Reading Users from a JDBC data source
Users can be registered in a database that WebClient will query via JDBC.
Every database that allows JDBC connections is suitable, including the c-treeRTG SQL engine.
In order to make WebClient look for users in a JDBC data source, set the Security Module Name field to "org.webswing.security.modules.database.DatabaseSecurityModule".
Use the Security Module Class Path to provide the full path of the jar libraries of the JDBC drivers you wish to use. Use the "+" button to add a new driver. Use the "x" button to remove a driver.
Set the DataSource Class field to the name of the data source class. The class must implement the DataSource interface. The field includes a list of known data source classes. If the class that you wish to use doesn’t appear in this list, type the class name in the field.
Examples:
Security Module Class Path | DataSource Class | |
|---|---|---|
c-treeSQL | /path/to/ctreeJDBC.jar | ctree.jdbcx.CtreeDataSource |
Oracle | /path/to/ojdbc7.jar | oracle.jdbc.pool.OracleDataSource |
MySQL | /path/to/mysql-connector-java-bin.jar | com.mysql.jdbc.jdbc2.optional.MysqlDataSource |
PostgreSQL | /path/to/postgresql.jdbc4.jar | org.postgresql.ds.PGSimpleDataSource |
When the DataSource Class has been selected, the DataSource Settings will provide possible parameters. Use the "+" button to add a new setting. Use the "x" button to remove a setting.

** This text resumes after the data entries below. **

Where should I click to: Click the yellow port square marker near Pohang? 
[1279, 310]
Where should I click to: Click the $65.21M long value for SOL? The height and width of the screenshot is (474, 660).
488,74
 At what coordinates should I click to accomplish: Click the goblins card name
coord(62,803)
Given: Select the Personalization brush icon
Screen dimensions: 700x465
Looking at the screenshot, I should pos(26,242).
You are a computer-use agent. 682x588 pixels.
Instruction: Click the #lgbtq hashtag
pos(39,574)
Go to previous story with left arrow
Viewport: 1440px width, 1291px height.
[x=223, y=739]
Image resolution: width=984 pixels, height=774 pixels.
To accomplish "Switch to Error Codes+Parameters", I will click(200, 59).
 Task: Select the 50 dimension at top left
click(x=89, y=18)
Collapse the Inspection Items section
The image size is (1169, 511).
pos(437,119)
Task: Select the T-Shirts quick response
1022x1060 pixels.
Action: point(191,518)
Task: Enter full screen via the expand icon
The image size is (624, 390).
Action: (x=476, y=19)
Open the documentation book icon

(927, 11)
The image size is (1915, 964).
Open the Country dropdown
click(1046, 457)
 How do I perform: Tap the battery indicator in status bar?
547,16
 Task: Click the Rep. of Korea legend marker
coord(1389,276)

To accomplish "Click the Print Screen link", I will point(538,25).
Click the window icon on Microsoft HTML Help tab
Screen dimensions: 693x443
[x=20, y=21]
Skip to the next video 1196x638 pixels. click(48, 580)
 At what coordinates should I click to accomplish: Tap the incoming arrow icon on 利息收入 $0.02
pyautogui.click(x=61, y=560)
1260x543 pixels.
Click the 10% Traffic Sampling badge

Parameter name | Parameter value |
|---|---|
serverName | IP or name of database server |
databaseName | Name of database with user configuration tables |
user | Username to connect to the database |
password | Password to connect to the database |
portNumber | TCP port number used by the database server |
The fields Authentication Query, User Roles Query and Permissions Query show the queries that will be performed by WebClient in order to retrieve the desired data. Ensure that your database includes the required tables and fields. Fields must be of type VARCHAR.
The minimum database schema to support the DATABASE authentication needs the following tables:
Table “users” | |
username | varchar() |
password | varchar() |
password_salt | varchar() |
Table “user_roles” | |
username | varchar() |
role_name | varchar() |
Table “roles_permissions” | |
role_name | varchar() |
permission | varchar() |
If your tables have different names, different field names or different field type, then you should adapt the queries in the Authentication Query, User Roles Query and Permissions Query fields. For example, if you’re using a c-treeRTG database whose tables are ISAM files that were sqlized, then the field type is CHAR instead of VARCHAR, so the queries should be changed from:
select password, password_salt from users where username = ? select role_name from user_roles where username = ? select permission from roles_permissions where role_name = ? |
to:
select trim(password), trim(password_salt) from users where trim(username) = ? select trim(role_name) from user_roles where trim(username) = ? select trim(permission) from roles_permissions where trim(role_name) = ? |
If you wish to store password as clear text, set the Hash Matcher Algorithm field to NONE. If you wish to store password encoded, select the appropriate encoding in the Hash Matcher Algorithm field. For example, if passwords are stored as MD5 hash, set the Hash Matcher Algorithm to MD5.